BANJARNEGARA, KRJOGJA.com – Ritual pemotongan rambut gimbal menjadi sajian penutup Festival Budaya Dieng atau Dieng Culture Festival (DCF) 2020 di kompleks Rumah Budaya Dieng, Kamis (17/09/2020). Tak seperti tahun-tahun sebelumnya, dengan jumlah peserta cukup banyak, pada DCF kali ini anak rambut gimbal yang mengikuti ritual hanya 3 anak. Even tersebut digelar secara virtual.

Meski demikian, ritual tetap sakral dan berjalan khidmat dengan penerapan protokol kesehatan di area kegiatan berlangsung. Wakil bupati Banjarnegara Syamsudin ikut memotong rambut gimbal salah satu anak.

Sesepuh Adat Dieng, Mbah Sumanto, mengatakan, adanya pandemi Covid-19 prosesi pemotongan rambut gimbal dilakukan secara sederhana. “Meski demikian, tetap tidak mengurangi makna,” katanya.

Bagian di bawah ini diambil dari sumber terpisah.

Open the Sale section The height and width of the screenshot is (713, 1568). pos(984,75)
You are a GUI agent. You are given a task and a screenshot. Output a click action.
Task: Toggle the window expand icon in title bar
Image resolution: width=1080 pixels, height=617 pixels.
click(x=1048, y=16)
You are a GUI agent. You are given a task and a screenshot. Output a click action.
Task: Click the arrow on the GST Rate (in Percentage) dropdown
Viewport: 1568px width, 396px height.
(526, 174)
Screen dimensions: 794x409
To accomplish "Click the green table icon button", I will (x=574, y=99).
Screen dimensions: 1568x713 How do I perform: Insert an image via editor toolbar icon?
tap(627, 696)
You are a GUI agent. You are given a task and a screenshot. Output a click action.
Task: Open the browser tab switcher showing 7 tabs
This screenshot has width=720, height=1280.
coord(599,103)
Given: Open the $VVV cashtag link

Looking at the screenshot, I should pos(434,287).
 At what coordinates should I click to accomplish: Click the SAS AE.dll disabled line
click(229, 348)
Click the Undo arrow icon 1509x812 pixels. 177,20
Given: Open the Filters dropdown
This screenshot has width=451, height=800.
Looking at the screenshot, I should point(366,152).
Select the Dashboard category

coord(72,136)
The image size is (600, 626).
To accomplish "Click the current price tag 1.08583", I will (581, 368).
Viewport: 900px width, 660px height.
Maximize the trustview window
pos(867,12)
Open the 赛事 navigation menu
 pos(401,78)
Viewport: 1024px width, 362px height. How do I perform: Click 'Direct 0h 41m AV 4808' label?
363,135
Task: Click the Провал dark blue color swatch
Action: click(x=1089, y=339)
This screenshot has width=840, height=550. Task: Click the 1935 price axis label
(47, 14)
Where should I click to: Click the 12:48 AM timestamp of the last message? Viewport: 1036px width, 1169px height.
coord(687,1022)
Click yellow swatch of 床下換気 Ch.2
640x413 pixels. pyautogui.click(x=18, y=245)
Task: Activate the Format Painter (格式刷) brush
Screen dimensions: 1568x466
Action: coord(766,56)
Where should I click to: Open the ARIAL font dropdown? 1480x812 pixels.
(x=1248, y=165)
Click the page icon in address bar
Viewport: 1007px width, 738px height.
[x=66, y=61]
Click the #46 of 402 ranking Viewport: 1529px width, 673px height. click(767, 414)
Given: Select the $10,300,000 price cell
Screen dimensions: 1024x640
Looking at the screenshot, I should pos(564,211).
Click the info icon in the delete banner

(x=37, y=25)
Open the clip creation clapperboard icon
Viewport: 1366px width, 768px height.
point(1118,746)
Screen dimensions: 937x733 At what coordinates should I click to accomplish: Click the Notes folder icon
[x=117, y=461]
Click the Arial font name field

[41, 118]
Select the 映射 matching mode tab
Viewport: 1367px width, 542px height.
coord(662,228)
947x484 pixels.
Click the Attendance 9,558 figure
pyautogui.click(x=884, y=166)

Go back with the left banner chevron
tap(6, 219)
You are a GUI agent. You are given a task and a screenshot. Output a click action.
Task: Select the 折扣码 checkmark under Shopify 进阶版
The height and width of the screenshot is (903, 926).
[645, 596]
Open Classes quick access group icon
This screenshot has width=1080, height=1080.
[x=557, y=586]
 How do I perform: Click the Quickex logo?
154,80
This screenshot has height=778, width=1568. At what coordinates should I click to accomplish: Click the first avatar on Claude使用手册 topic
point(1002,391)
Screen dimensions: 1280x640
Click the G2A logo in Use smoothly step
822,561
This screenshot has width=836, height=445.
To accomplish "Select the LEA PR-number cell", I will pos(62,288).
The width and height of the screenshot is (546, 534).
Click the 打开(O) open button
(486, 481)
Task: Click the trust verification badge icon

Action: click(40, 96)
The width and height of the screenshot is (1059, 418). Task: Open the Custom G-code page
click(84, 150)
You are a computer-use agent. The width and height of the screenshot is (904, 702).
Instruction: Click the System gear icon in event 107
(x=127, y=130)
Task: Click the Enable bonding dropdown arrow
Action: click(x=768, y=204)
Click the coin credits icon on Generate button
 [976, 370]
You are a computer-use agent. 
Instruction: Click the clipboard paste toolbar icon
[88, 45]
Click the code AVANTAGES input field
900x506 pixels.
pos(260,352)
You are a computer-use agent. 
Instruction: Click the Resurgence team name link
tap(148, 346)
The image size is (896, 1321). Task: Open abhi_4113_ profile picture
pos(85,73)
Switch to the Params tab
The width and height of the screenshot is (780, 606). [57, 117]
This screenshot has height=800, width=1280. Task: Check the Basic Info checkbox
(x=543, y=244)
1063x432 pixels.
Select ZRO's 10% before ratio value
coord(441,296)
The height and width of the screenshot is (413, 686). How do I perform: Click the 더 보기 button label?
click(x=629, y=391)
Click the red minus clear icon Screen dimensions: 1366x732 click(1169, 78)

Ia menambahkan, warga pegunugan Dieng sepakat ritual pemotongan rambut gimbal tetap digelar sekalipun di tengah pandemi Covid-9. Sebab, ritual tersebut merupakan tradisi peninggalan para leluhur dan harus dilestarikan.

Ketiga anak yang menjalani ritual pemotongan rambut gimbal yaitu Atika Nur Laila (7) anak dari keluarga Suprapto warga Dusun Nguwok Desa Bowongso Kalikajar Wonosobo. Bocah tadi minta dibelikan buntil dan bakso.